Roads that pass through Holbrook include:
- I-495 (Long Island Expressway): access from Exit 61.
- New York State Route 454, known as Suffolk County Veterans' Memorial Highway
- New York State Route 27, known as Sunrise POW/MIA Highway, forming the southern border of the CDP. Access from Exit 50 eastbound, exit 51 westbound.
- CR-19, known as Patchogue–Holbrook Road
- CR-18, known as Broadway Avenue (unsigned)
- CR-19A, known as Main Street (unsigned)
- CR-97, known as Nicolls Road, forming part of the eastern border of the CDP
- CR-16, known as Portion Road, forming the northern border of the CDP
- Lincoln Avenue, near the western border of the CDP

===Buses===
Bus service in Holbrook is provided by Suffolk County Transit.

===Train===
Holbrook is accessible on the Ronkonkoma Branch of the Long Island Rail Road.

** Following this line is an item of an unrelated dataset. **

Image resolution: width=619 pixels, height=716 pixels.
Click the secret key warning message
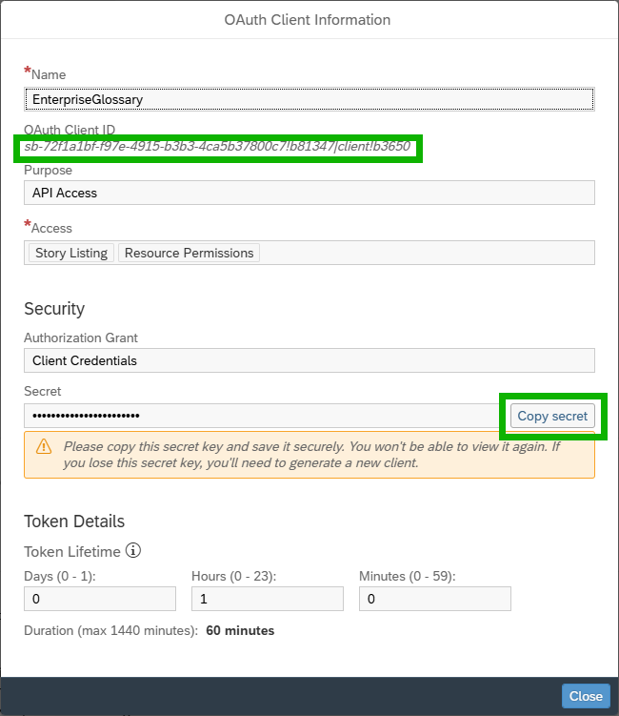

The Holbrook station closed in 1962, and, as of 2025, the nearest stations to the CDP are Ronkonkoma and Medford.

===Airport===
- Long Island MacArthur Airport is approximately 3 mi from Holbrook.

==Healthcare==
The nearest hospital to Holbrook is Long Island Community Hospital in East Patchogue, approximately 7 mi southeast of Holbrook.